→ Provided passage:
■ ■ ■ ■ ■ ■ ■
By the 1851 census, William and his wife and a four young children are sharing their log home at the mill with George and his wife and one child.  George's daughter, Euphemia, married the miller and is living in the newly built frame house at the mill.  In the 1861 census, William and his growing family (8 children) are now in a plank house, along with 3 of Alexanders children.  Later there would be 2 bricked homes.  Harold believed that the two homes were bricked in the 1880s.

The Grays Mills Complex, with the two William Gray houses, the old Mill lane, the Donalda Barn which incorporated the original Grays Grist Mill are all protected under the City of Toronto Heritage Act.

Mary Grays painting of her memories of the mill and the cart road.  



  

George Gray was a builder and a farmer.  Not a lot is known about George.  He relocated to Whitechurch, before 1861 and farmed there.   

Even though, I now have more questions:  Who were these relations that helped James?  Who was the family member who's ship took 16 weeks to cross the ocean?  Why did George move away?  I'm still left amazed at James and his generosity and realize that if it weren't for James there would be no story of the Grays on the Don.






 


Monday, October 26, 2020

School Days on the Don with information gleaned from the notes of Harold Gray



The 1st school on the Don, built on the corner of John Hogg's farm.  John Hogg donated land for the construction of the 1st school in Don Mills.  It was just a log cabin, but it filled a need for the community, with it's growing families.  It was on the corner of his farm on Lot 7, Conc. 3, where it adjoined William Grays farm, with it's Grist Mill.  This school was built in 1837 and was used until 1853, when a new one room brick school was built to replace it, at which time the log school became a storage shed.  As well as all the Hogg children, the children of all the Gray brothers, James, George, John, William and Alexander would attend school here.


The New (2nd) Don School was built in 1853, with builder Thomas Gray, son of William Gray, laying the cornerstone and directing construction.  This was your typical early Ontario one room schoolhouse.  It was built on the southeast corner of Lawrence Ave and the Don Mills Road. This school was used until 1924-25.  When the students left the log school for the opening of the new schoolhouse, they paraded south from the old school to the new school with Timothy Gray and his cousin Robert Alexander carrying a flag at the head of the procession. The new school also had a library in it.  People that went to school there recall being distracted in class by the horses in the field next to the school.
■ ■ ■ ■ ■ ■ ■
(Stored items from a collection)
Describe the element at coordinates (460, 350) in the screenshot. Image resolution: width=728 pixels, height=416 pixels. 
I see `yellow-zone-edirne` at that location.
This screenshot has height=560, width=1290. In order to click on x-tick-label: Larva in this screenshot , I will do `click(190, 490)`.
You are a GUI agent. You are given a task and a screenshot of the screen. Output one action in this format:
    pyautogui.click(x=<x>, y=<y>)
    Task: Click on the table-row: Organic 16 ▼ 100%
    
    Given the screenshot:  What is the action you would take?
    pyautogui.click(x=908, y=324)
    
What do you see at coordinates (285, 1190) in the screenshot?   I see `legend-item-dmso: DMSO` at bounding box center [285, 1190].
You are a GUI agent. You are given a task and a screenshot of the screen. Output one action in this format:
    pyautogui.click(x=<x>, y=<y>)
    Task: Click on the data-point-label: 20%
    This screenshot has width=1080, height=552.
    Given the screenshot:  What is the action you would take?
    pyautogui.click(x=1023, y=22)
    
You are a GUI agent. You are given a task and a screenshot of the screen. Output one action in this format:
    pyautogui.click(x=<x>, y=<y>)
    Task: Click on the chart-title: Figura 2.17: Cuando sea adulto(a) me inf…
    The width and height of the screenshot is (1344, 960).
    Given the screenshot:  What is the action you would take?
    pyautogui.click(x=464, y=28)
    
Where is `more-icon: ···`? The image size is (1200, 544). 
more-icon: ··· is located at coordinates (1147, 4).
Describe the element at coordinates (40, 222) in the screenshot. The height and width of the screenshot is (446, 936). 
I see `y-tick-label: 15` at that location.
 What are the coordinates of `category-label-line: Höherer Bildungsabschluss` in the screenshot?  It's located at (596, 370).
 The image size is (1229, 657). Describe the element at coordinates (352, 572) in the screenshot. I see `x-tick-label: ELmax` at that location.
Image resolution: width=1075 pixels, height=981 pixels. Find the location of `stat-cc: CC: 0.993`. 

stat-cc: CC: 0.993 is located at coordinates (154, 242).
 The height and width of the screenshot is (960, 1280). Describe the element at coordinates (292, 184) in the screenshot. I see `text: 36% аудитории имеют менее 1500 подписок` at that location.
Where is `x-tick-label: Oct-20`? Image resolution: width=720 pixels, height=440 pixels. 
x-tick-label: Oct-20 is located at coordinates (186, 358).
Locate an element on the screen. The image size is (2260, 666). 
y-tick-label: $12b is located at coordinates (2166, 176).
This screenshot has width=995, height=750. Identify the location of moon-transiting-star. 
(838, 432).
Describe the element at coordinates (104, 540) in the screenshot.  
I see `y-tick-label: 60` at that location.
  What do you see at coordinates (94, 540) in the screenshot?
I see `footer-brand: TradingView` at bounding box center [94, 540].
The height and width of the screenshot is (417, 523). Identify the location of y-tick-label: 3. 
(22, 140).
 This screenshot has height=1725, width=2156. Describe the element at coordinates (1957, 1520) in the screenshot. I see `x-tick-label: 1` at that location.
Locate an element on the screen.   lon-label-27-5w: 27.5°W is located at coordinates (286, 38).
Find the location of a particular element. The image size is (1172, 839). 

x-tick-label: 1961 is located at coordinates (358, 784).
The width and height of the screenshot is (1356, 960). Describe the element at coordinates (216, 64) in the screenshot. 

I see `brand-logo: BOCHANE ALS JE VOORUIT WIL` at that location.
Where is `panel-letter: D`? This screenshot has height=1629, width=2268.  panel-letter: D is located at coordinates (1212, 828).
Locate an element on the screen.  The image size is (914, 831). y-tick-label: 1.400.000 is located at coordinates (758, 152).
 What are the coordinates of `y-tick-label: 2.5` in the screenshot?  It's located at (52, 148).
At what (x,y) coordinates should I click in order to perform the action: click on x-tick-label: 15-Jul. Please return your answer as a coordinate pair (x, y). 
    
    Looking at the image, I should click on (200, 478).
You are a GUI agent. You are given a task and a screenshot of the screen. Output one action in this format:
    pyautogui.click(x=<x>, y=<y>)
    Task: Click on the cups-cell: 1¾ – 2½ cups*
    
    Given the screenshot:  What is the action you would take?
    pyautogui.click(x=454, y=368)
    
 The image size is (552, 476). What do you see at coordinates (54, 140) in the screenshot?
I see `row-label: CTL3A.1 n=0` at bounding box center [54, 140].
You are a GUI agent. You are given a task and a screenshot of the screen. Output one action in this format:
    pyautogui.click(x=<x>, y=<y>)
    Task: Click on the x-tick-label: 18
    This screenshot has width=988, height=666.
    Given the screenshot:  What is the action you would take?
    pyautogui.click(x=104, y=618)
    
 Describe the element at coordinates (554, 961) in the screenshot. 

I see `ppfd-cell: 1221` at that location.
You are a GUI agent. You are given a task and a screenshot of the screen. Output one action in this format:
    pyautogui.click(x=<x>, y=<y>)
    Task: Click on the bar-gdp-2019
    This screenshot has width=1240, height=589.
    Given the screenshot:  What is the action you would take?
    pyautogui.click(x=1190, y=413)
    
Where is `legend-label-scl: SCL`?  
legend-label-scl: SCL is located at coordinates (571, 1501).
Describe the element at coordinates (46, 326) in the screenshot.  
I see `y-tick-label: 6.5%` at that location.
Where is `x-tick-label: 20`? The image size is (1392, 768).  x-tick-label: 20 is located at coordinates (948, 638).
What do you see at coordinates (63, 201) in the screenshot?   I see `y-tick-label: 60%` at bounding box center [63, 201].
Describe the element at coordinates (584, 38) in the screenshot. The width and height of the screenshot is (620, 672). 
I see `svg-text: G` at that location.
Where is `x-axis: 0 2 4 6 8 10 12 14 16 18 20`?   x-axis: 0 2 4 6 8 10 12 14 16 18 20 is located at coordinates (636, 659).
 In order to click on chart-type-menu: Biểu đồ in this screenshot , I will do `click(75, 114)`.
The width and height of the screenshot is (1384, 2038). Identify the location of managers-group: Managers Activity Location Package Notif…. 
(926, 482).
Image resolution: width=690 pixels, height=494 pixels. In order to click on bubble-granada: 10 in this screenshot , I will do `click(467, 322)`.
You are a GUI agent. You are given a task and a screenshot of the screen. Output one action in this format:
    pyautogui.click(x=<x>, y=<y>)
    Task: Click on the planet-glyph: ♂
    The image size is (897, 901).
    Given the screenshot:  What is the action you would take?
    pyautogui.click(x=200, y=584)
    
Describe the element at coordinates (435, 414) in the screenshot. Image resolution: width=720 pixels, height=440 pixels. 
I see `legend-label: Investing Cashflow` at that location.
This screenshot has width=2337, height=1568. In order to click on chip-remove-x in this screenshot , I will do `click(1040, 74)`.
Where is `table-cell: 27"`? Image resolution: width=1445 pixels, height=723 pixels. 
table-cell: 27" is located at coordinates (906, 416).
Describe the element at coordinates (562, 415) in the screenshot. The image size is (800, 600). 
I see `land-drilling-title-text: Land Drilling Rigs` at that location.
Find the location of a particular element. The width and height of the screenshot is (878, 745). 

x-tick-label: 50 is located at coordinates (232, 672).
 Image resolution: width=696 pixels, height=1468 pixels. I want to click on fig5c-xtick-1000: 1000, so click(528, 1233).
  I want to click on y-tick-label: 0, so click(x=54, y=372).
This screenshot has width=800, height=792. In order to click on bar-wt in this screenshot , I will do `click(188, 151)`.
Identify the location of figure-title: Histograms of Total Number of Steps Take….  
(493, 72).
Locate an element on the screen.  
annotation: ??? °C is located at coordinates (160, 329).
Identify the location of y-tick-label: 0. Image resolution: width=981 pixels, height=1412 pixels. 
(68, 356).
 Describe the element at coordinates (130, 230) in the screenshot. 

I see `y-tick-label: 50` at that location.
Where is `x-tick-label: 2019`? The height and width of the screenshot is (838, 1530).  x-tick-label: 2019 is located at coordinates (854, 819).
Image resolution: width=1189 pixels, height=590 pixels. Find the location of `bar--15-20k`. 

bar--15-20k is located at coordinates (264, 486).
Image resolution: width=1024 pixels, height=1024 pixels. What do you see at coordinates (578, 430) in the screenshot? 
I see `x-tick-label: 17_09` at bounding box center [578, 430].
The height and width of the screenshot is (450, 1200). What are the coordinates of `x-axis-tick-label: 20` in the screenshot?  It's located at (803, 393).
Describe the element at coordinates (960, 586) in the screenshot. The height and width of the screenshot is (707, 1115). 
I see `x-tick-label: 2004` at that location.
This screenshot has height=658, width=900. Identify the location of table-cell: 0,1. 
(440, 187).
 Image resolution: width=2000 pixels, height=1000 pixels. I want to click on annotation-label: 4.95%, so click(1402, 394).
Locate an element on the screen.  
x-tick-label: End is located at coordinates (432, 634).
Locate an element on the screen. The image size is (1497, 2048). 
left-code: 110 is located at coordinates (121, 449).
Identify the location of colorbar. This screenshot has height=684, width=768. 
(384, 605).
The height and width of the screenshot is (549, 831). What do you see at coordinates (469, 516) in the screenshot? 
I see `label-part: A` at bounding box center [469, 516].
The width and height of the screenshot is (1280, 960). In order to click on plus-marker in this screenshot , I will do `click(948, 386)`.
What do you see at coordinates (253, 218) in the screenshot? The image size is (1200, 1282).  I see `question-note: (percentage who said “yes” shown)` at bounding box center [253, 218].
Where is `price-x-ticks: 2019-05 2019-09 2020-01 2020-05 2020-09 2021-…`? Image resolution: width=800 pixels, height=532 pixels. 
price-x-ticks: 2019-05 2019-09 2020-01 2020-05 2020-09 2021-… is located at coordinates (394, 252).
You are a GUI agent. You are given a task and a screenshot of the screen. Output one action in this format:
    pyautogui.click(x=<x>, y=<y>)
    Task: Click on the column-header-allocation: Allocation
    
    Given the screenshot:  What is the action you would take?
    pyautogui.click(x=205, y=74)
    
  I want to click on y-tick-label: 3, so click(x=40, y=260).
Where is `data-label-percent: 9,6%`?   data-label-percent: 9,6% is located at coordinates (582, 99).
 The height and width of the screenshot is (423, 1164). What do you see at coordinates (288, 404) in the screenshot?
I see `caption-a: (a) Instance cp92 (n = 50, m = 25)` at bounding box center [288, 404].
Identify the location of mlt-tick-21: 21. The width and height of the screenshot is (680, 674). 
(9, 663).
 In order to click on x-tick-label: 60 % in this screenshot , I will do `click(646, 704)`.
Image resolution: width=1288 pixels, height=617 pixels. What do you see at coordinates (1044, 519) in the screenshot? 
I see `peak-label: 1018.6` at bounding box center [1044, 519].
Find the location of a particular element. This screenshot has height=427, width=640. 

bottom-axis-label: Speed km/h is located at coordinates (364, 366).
■ ■ ■ ■ ■ ■ ■
→ What to do:
(1) Condense the paragraph in the Don Mills history that begins "The New (2nd) Don School was built in 1853" into a bulleted list that keeps its main facts.
(2) According to the Don Mills history, in what year was the first school on the Don built?
(3) From the Don Mills history, extract word for word the passage from "George Gray was" up to and including "on the Don.".

→ Solved problems:
(1)
- Built in 1853. Thomas Gray, son of William Gray, laid the cornerstone and directed construction.
- A typical early Ontario one-room schoolhouse on the southeast corner of Lawrence Ave and the Don Mills Road.
- Used until 1924-25.
- Students paraded south from the old log school to the new one. Timothy Gray and his cousin Robert Alexander led the procession carrying a flag.
- The school had a library.
- Former students recall being distracted in class by horses in the neighboring field.

(2) 1837

(3)
George Gray was a builder and a farmer.  Not a lot is known about George.  He relocated to Whitechurch, before 1861 and farmed there.   

Even though, I now have more questions:  Who were these relations that helped James?  Who was the family member who's ship took 16 weeks to cross the ocean?  Why did George move away?  I'm still left amazed at James and his generosity and realize that if it weren't for James there would be no story of the Grays on the Don.